A high 78% of VC participants had portfolios that partly or entirely implemented sustainability practices, compared to 72% for GPs.
When deciding whether to design a sustainable investment program, VCs again came out ahead of GPs, at 46% to 42% in favor. This may be because of the increased concern among VCs for social issues like corporate equality and diversity considerations.
Both VCs and GPs prioritized environmental compliance and impact over social and governance issues. VCs focused on climate change concerns even more than their GP counterparts, surveying 46% to 35%.
While sustainable investing has worthy aims, it faces many perceived challenges from VCs. VC investors often deal with precarious companies, including startups with to-be-produced products, giving rise to understandable worries. Here are three concerns outlined by the survey results.
- Difficulty benchmarking non-financial goals. Sustainable investment becomes complex without a standard way of setting and measuring non-financial targets. The confusion partly stems from the need for a common framework.
- Negative impact on returns. Despite sustainable investing’s aim of lowering risk and improving long-term financial performance, it’s still perceived as harming returns. Investor education remains a significant impediment.
- Unclear how to measure and define impact outcomes. This concern was noted by 42% of VC respondents, making it their foremost sustainable investment worry. Investors require a clear, understandable way of measuring outcomes before they’ll feel confident in sustainability-focused strategies.
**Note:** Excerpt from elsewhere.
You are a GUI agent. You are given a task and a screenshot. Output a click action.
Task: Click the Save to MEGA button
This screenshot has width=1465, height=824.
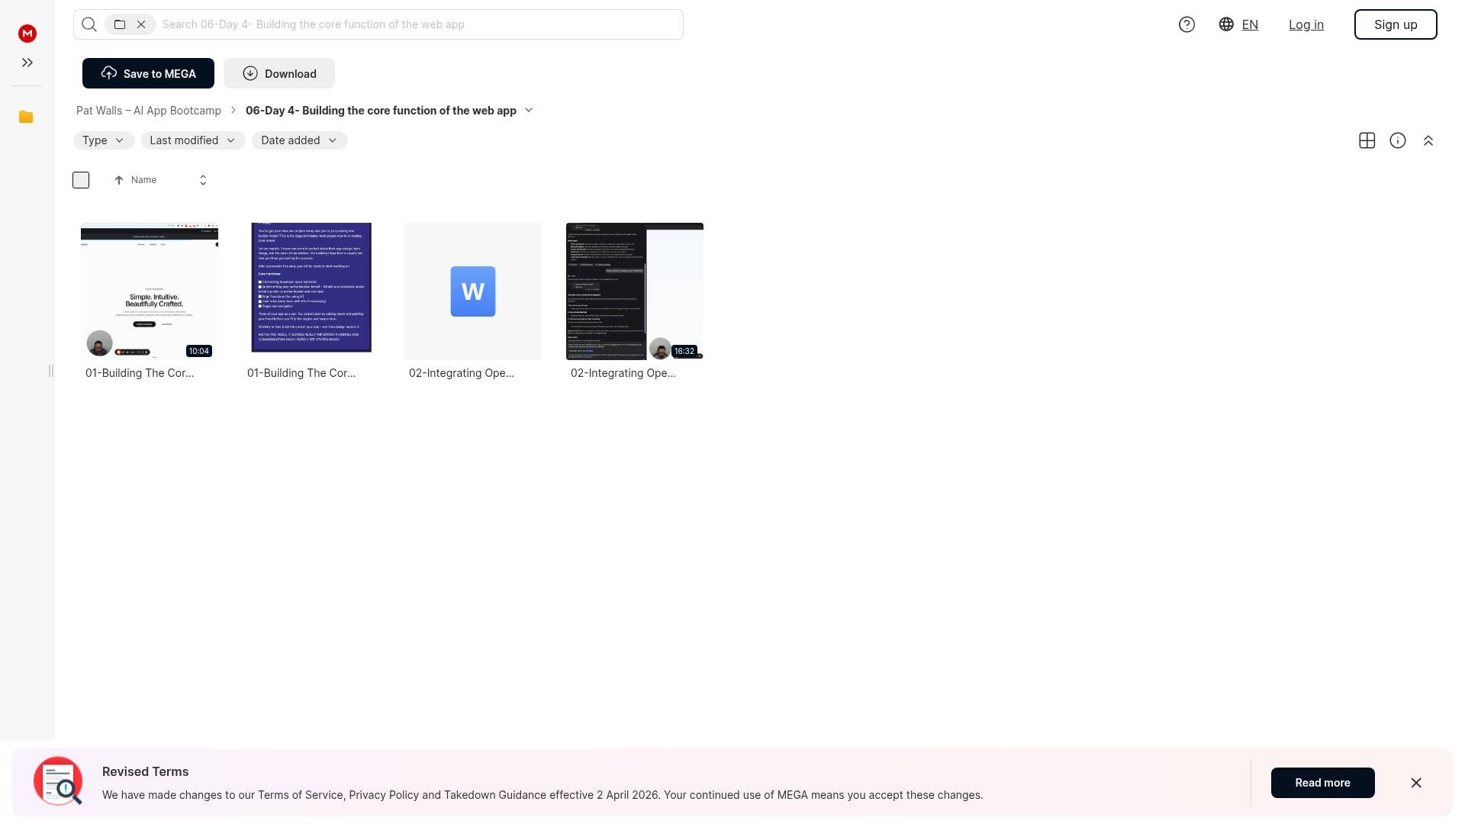(x=148, y=73)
The IRIS+ framework and impact investing
A more general data point of PitchBook’s survey was gleaning what investors seek regarding impact. Applying the IRIS+ framework from the Global Impact Investing Network (GIIN), they asked participants to rank 17 categories in terms of importance. IRIS+ is a standard method for analyzing, regulating, and enhancing overall investment impact.
Among all respondents, energy and climate impact goals — like investing in renewable energy or in companies working to reduce carbon emissions — were the most popular, sitting at a rate of 46% and 44%, respectively. This is likely because it’s perceived that these issues require more immediate attention and have a higher chance of profitability.
A rapidly-changing sustainable investment landscape
With the sustainable investment landscape in constant flux, survey participants reported consulting with investment industry publications, newsletters, and podcasts to stay up to date.
Respondents regularly brought up the lack of convergence on an external, standard framework to measure impact, with only 11% of LPs and 16% of GPs involved in impact investing using one. The same holds true for ESG, with only 23% of GPs using a standardized framework.
The key takeaway
Sustainable investing seeks to assess risk, improve returns, and better the planet. Yet, it remains a complex and confusing topic for many investors. Central to that is the absence of a standard framework to measure impact, performance, and future outcomes.
As various investors increase their understanding of sustainable investing — like focusing on material non-financial risks that lessen long-term profitability and investing in companies that positively impact the planet — they can take advantage of all it offers. PitchBook’s comprehensive data denotes areas for increased awareness to make sustainable investing commonplace.